My biggest problem is that there seems to be no support for this product (there no web address OR company name given on the packaging).
After some google searches, I found out the company which manufactures this Product is MRT Communication of Taiwan, which doesn't have a support email address or phone line, whatsoever.
The only email address they have seems to be for business (selling their products), so that's probably why they won't answer my email regarding technical questions.

I think I essentially need to 'hack' the NAS to manually put the firmware back on the thing, but I don't know where or how to start (or if I'm right, for that matter).

Well, i'd be very grateful if anybody could help me or at least point me in the right direction.

Technical specification I know of:
SATA NAS HDD Enclosure, running some sort of Linux derivative (CentriNAS, look here for more info), 10/100Mbps LAN speed, supports 2 disks up to 1 TB.
Info on the NAS can be found here


----------



## dai (Jul 2, 2004)

have you looked in the manual on the setup cd to see if there is a dos flash


----------



## MadMikeT (May 7, 2007)

hi & thanks for your reply.
the only things on the cd are the pdf manual (I linked to it in my first post) and a windows utility to configure the NAS.
The utility can't even find the NAS in the network although it is clearly there (ping & telnet works), so the win utility cant configure it 

any more suggestions?


----------



## crazijoe (Oct 19, 2004)

Does it have a USB connection and does it have the cappability to upgrade the firmware via USB?


----------



## MadMikeT (May 7, 2007)

thanks for your reply.

it has a usb port, although it's just meant to act as a host for network printers.


----------



## crazijoe (Oct 19, 2004)

Their website shows RMA instructions and a Tech Support contact info
http://www.mrt-communication.com/rma policy-1.htm
http://www.mrt-communication.com/contact US.htm


----------



## MadMikeT (May 7, 2007)

thanks again.

the email for tech support is the same as for sales, where no-one answered 
i just sent one again to [email protected], hope i get an answer this time 
i didn't notice the RMA policy page, thanks for pointing me in that direction!
i'll definitely try that if they ever get around to answer my emails.

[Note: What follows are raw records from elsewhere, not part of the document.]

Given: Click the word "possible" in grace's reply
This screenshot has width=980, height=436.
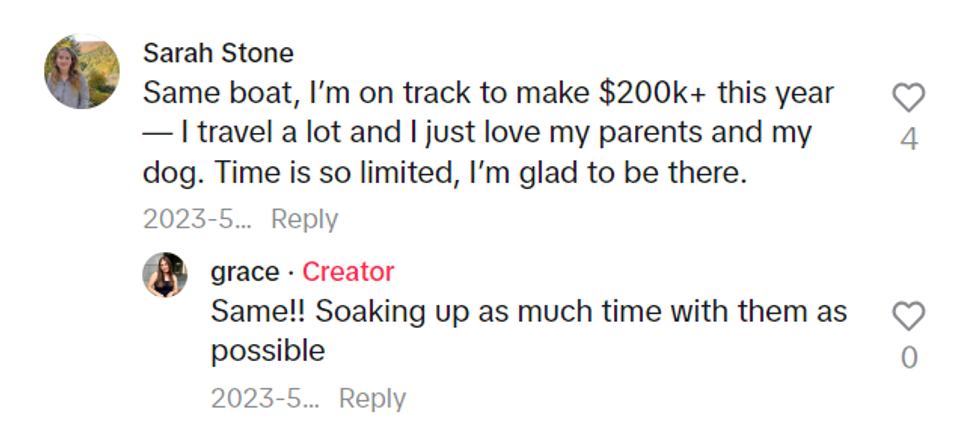Looking at the screenshot, I should click(267, 351).
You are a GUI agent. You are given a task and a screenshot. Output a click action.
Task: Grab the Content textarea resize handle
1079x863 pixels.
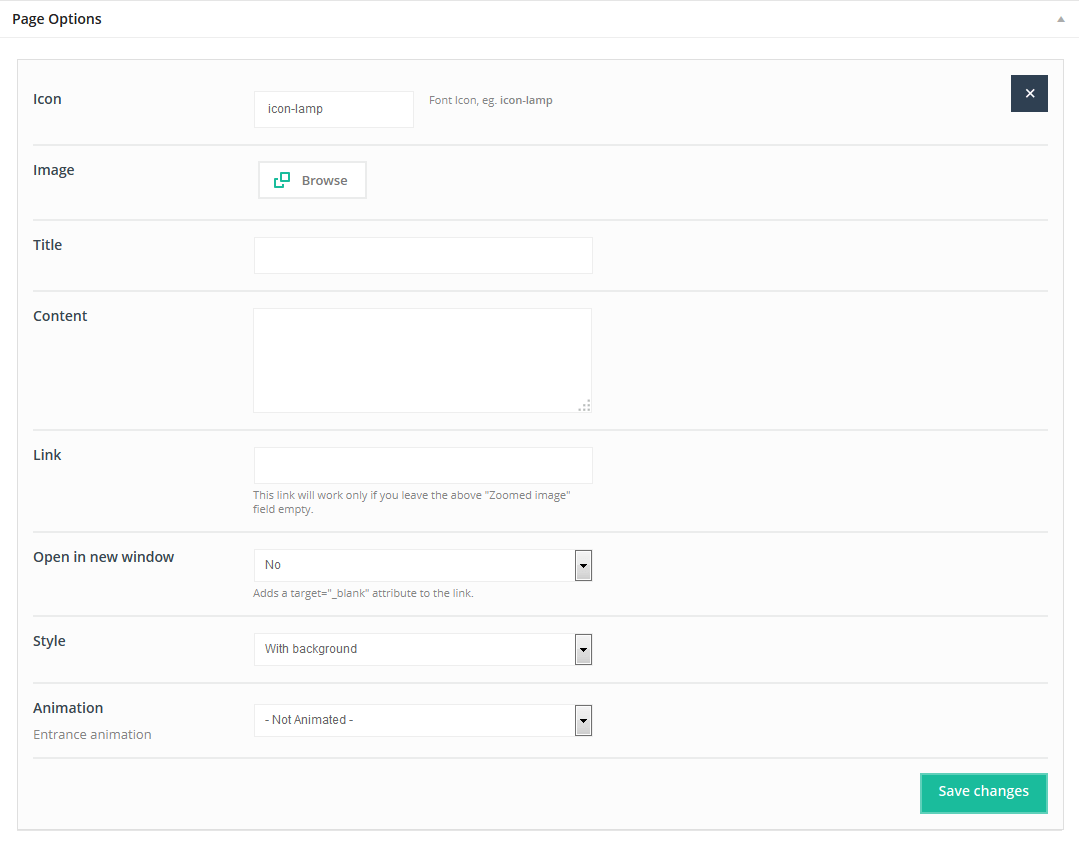coord(585,406)
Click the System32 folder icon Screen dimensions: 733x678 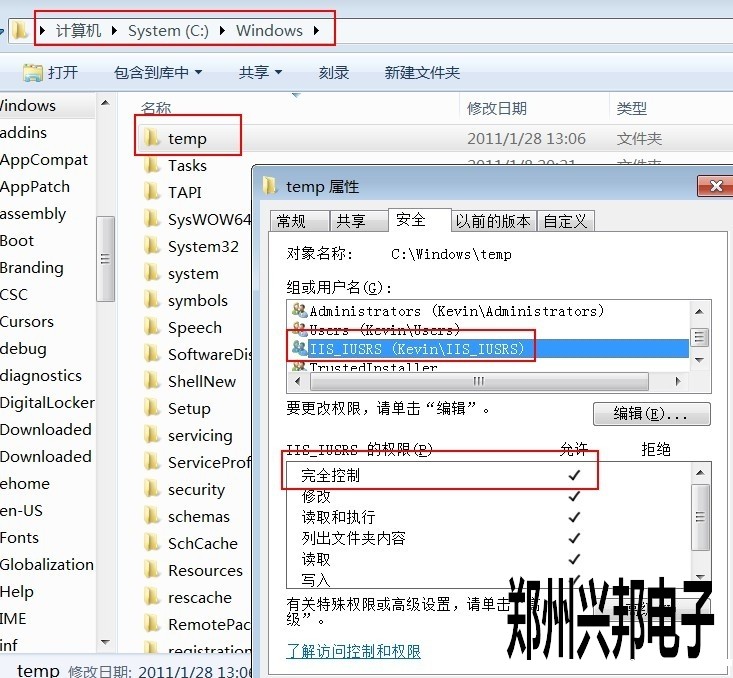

fixing the problem by myself would be a lot better though...
do you think this problem is fixable by someone who didn't build the nas?


----------



## crazijoe (Oct 19, 2004)

Firmware is much like a BIOS. If the power is interupted during a reprogram, pretty much you have a paperweight.


----------



## MadMikeT (May 7, 2007)

aw shoot.

i just figured there'd be some way to remedy the situation because the http server and telnet service are still running 
well as i said, i hope mrt answers my mails so i can deal with this "the rma way" :normal: 

thanks for taking the time to help ray: 

...and if anyone else has ideas, please come forward =)


----------



## andyb749 (Oct 12, 2009)

Try logging in with the username root and if it requests a password use the password from the web administrator user.

Andy


----------